__YOUR GOAL__: Reproduce verbatim the stretch of the court opinion below from "Consider now the" through "in SDCL 32-23-4.".

__SOURCE TEXT__:
———

Add, however, the uncontested fact that he entered a plea of guilty before a law-trained magistrate in magistrate court of the circuit court of this State. Having been previously convicted of DWI, he was apparently quite reluctant to enter a plea to a second-offense DWI. Pursuant to a plea bargain, he entered a guilty plea to a first-offense DWI, in return for which the second-offense charge was dismissed. The magistrate required him to surrender his driver’s license for thirty days, issued him a work permit for that period, ordered his attendance at weekly Alcoholics Anonymous meetings for an extended time, and sentenced him to serve thirty days in jail, suspended upon his payment of the fine and his compliance with the court order.

Consider now the Department of Commerce and Regulation of this State. It suspended his driver’s license not once, but twice! The Department initially revoked his license for a year, on May 19, 1986, after receiving notice that appellant had refused to take a blood-alcohol test per SDCL 32-23-11. As appellant did not, apparently, contest this, there is little we can do. He did not use the administrative avenues open to him. The second suspension, again for a full year, was made by the Department after appellant pled guilty before the magistrate, and ran from the date of his conviction, August 26, 1986. This suspension was predicated on the fact that appellant was convicted of DWI twice in the statutory period set out in SDCL 32-23-4.

The Department, in this second suspension, relied on SDCL 32-12-52.1, which authorizes it to override trial courts which impose more lenient sentences than those required by other DWI statutes. It later refused to consider appellant’s application for a limited license pursuant to ARSD 61:19:01:02, which categorically excludes from consideration for such licenses all applicants convicted of DWI or violation of the implied consent statute within five years previous to a current test refusal.

In this case, we are treated to inconsistent and discordant positions of the State, through the State’s Attorney, offering appellant a lenient sentence, which was approved by the magistrate, a sentence appropriate to a first-offense DWI; but, thereafter, the Department, per SDCL 32-*38912-52.1, then nullified the effect of the court’s sentence and imposed its own, more severe, penalty. One instrument of the State would appear to be totally agreeable with the plea bargain, whereas another agency of the State takes a totally antithetical posture to the first position.

———

__DATASET ENTRIES__:

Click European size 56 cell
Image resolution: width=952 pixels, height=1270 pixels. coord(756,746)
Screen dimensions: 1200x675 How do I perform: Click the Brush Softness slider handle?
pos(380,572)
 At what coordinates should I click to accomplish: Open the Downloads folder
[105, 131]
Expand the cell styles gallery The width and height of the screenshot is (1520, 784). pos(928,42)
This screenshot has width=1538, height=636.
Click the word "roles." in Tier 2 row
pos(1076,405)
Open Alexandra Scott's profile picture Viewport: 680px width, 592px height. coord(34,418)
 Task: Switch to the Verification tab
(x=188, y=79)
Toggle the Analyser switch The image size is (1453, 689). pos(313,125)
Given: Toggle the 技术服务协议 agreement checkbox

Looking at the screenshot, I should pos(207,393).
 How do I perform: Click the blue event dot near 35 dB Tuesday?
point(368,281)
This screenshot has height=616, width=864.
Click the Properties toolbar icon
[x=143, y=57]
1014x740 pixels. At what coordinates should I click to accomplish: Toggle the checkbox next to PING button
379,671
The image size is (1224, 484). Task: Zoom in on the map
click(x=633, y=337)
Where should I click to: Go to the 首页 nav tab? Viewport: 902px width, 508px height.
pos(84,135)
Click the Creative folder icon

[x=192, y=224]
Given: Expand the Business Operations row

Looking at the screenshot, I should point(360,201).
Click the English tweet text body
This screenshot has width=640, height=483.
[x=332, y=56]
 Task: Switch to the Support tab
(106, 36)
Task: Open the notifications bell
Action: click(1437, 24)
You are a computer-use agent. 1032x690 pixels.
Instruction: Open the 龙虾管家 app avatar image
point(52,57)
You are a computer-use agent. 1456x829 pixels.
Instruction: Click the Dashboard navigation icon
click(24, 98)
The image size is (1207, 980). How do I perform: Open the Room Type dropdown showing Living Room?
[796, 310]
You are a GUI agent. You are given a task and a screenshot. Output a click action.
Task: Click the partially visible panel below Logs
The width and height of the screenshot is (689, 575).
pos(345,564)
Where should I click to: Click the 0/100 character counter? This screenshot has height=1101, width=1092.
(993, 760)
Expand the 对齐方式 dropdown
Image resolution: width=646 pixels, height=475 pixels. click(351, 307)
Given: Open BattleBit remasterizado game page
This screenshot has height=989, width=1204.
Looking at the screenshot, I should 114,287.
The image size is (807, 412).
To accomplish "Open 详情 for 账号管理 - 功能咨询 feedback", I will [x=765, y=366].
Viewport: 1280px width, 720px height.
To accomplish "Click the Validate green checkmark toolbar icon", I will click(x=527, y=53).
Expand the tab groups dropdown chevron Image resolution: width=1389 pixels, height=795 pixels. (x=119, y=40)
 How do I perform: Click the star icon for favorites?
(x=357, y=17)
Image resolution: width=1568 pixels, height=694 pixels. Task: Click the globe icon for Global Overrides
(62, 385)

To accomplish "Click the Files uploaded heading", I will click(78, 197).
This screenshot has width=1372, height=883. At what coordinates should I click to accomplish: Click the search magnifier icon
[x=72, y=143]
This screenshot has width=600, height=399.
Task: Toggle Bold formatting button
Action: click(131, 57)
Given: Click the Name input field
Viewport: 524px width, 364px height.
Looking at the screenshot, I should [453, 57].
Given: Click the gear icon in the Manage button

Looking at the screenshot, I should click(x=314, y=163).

———

__SOLVED PROBLEM__:
Consider now the Department of Commerce and Regulation of this State. It suspended his driver’s license not once, but twice! The Department initially revoked his license for a year, on May 19, 1986, after receiving notice that appellant had refused to take a blood-alcohol test per SDCL 32-23-11. As appellant did not, apparently, contest this, there is little we can do. He did not use the administrative avenues open to him. The second suspension, again for a full year, was made by the Department after appellant pled guilty before the magistrate, and ran from the date of his conviction, August 26, 1986. This suspension was predicated on the fact that appellant was convicted of DWI twice in the statutory period set out in SDCL 32-23-4.